"Neues Volksblatt" Kommentar: "Die Wurzel" (Von Christian Buchar)

Ausgabe vom 16, Juni 2004

Linz (OTS) - =

Die Lautstärke, mit der man sich nach dem
erfolgreichen Vorzugsstimmen-Wahlkampf im Mölzer-Lager in die Haare geriet, hält mit der tatsächlichen politischen Relevanz in Österreich nicht Schritt. Denn auch 20.000 Sympathie-Erklärungen - sollte Mölzer sie tatsächlich erreichen - bedeuten umgerechnet auf die Zahl der bei der EU-Wahl abgegebenen Stimmen gerade einmal 0,8 Prozent.
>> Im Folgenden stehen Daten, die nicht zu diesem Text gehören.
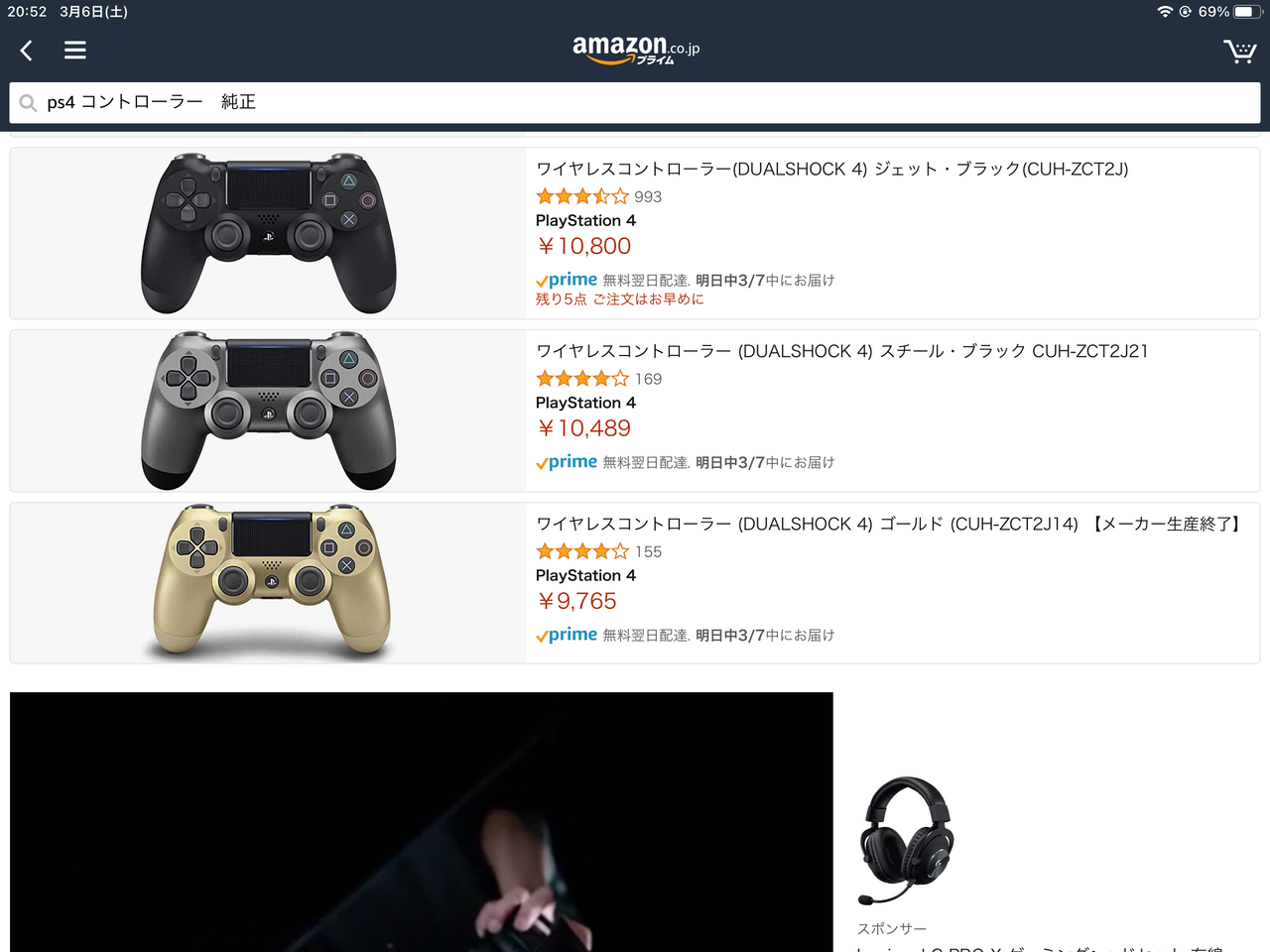Viewport: 1270px width, 952px height.
Task: Select the ¥9,765 price
Action: tap(576, 601)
Die "schmissige" Truppe um Mölzer und Stadler rangiert damit auf einer Ebene mit den "Linken" und liegt als "Zellkern" der FPÖ, als den man sich versteht, fernab von jeglichem Parlamentsmandat.
Befunde, wonach Regierungsarbeit automatisch Verluste bringe, Oppositionsarbeit (und Jörg Haider an der Spitze) dagegen Gewinne, greifen nicht nur sachlich daneben. Sie vernachlässigen auch den grundsätzlichen Wunsch nach Gestaltung, den Parteien in einer Demokratie eigentlich in sich tragen sollten. Und sie vernachlässigen, dass Niedergänge meist selbst verschuldet sind -etwa durch Wähler abstoßende Querelen oder Wankelmütigkeiten. Viel an der internen FP-Kritik gleicht Schuldweglegung: Die Wurzel des jetzigen Niedergangs heißt nämlich Knittelfeld.